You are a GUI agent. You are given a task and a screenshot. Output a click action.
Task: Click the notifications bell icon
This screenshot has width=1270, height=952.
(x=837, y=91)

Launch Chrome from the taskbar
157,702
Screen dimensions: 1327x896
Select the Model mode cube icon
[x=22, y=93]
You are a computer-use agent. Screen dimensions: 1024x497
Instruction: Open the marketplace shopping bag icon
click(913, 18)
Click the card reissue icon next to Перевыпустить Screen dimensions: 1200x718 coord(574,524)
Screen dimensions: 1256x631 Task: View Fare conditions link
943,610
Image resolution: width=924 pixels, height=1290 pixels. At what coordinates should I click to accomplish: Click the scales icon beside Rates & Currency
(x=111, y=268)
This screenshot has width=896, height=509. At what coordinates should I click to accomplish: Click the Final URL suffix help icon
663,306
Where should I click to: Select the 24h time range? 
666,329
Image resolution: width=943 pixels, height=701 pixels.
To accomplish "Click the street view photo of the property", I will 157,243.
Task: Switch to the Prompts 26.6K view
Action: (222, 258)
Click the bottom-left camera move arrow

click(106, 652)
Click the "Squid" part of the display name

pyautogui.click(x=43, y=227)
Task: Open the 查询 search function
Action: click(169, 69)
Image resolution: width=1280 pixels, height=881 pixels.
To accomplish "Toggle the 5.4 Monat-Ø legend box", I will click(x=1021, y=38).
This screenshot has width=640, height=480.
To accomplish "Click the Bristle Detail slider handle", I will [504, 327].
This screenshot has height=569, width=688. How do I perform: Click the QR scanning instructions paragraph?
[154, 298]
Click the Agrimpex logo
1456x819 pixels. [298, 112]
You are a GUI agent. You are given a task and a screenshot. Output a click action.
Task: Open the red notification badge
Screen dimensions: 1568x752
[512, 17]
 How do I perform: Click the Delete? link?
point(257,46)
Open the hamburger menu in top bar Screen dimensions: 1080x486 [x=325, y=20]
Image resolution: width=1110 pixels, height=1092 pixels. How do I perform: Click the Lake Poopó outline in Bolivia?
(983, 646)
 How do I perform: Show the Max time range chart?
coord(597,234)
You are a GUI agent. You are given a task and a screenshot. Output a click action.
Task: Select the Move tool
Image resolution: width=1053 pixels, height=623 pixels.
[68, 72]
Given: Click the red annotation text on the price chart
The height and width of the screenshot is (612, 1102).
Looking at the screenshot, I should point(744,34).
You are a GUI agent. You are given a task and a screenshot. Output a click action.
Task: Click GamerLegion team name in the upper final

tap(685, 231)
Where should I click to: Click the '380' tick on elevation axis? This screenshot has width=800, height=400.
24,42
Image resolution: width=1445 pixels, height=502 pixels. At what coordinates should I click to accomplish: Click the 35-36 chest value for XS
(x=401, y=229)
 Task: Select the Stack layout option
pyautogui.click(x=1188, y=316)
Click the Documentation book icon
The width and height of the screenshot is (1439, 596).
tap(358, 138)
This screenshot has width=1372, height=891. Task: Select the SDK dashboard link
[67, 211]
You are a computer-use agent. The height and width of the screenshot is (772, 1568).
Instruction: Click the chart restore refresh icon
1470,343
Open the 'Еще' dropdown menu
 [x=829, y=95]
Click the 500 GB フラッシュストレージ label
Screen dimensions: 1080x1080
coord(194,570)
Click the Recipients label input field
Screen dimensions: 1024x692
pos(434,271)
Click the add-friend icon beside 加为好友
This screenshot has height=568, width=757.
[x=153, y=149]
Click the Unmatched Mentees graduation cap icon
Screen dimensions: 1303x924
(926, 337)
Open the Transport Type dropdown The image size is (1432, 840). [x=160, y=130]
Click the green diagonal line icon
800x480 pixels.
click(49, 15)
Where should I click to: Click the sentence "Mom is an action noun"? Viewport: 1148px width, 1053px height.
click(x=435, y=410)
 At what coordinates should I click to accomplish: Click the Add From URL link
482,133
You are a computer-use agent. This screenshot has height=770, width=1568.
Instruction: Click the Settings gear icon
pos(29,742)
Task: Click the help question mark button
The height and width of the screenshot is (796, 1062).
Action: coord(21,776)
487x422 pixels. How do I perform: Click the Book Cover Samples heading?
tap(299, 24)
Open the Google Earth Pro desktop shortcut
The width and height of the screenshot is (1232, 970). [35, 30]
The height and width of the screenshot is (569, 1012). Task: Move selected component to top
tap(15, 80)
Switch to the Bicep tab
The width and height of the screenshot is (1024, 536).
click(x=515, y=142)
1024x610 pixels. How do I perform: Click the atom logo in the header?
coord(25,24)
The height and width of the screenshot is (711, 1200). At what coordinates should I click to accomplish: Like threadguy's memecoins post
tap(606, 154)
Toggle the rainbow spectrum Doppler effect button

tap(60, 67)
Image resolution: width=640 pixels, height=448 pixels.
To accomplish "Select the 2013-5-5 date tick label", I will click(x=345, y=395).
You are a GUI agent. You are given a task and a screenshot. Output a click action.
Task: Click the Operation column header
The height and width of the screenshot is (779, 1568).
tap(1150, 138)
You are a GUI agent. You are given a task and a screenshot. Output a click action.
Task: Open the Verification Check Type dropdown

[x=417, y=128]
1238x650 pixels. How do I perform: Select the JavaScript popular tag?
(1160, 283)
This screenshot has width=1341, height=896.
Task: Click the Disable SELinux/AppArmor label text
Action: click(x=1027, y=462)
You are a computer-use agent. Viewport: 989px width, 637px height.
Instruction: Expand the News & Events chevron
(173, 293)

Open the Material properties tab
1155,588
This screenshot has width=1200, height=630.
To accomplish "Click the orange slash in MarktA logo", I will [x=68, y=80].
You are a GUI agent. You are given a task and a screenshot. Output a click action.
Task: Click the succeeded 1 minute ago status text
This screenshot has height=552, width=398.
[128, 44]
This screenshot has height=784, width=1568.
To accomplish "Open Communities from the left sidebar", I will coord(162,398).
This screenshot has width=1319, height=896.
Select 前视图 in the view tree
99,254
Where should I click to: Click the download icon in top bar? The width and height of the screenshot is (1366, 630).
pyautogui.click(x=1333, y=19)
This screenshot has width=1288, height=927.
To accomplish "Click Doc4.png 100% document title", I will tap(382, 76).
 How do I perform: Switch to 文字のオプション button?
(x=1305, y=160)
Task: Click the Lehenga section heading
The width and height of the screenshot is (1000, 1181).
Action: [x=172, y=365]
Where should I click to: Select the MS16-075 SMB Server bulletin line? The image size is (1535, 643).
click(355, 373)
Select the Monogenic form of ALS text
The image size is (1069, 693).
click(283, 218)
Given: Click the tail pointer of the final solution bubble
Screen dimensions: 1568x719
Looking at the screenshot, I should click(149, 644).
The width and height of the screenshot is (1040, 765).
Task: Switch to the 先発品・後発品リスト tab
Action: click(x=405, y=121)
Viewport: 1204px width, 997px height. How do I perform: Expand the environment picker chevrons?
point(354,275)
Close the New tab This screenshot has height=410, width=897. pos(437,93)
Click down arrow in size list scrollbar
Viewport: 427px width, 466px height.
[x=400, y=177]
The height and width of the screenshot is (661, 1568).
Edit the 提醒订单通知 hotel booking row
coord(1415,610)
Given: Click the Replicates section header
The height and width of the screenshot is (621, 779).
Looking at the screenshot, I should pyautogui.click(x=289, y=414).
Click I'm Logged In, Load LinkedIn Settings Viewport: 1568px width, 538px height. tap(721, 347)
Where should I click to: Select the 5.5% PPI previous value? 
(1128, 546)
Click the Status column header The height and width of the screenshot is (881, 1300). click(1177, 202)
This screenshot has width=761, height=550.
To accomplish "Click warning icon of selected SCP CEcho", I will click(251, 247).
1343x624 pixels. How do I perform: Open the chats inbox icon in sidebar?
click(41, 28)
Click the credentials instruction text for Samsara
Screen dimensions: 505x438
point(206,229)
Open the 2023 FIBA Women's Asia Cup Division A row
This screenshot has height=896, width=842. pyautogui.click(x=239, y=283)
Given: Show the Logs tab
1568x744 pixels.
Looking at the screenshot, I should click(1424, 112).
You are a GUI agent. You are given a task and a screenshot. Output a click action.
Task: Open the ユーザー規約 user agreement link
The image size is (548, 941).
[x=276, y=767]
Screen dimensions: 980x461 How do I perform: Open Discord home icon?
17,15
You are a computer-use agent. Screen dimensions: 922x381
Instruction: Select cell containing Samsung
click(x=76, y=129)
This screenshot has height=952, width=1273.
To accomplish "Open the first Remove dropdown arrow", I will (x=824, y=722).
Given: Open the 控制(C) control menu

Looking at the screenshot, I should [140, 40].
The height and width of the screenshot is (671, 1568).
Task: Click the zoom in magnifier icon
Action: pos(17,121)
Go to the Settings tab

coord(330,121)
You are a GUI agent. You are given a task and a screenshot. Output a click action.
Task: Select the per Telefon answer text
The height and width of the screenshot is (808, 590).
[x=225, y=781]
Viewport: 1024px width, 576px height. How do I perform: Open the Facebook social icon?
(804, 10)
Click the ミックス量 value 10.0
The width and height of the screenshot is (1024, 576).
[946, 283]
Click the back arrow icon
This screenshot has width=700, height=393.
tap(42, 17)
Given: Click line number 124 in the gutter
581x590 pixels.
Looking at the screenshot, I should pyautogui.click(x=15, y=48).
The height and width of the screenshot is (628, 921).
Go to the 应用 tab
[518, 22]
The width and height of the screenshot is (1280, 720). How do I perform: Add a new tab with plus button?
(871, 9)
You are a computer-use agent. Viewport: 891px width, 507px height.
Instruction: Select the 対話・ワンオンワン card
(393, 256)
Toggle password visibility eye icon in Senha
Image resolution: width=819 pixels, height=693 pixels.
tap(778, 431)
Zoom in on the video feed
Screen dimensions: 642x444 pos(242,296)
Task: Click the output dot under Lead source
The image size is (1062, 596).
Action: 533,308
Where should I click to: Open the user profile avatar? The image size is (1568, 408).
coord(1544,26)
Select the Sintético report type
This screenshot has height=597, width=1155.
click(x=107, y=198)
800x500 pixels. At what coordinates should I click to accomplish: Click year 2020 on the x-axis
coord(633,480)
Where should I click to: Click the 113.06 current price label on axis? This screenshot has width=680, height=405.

= GIVEN REQUEST =
Write the records as a numbered list, starting at the line that has "Go to the Settings tab" and ending after the line that has "tap(42, 17)". Leave out blank lines.

= COMPLETE OUTPUT =
1. Go to the Settings tab
2. coord(330,121)
3. You are a GUI agent. You are given a task and a screenshot. Output a click action.
4. Task: Select the per Telefon answer text
5. The height and width of the screenshot is (808, 590).
6. [x=225, y=781]
7. Viewport: 1024px width, 576px height. How do I perform: Open the Facebook social icon?
8. (804, 10)
9. Click the ミックス量 value 10.0
10. The width and height of the screenshot is (1024, 576).
11. [946, 283]
12. Click the back arrow icon
13. This screenshot has width=700, height=393.
14. tap(42, 17)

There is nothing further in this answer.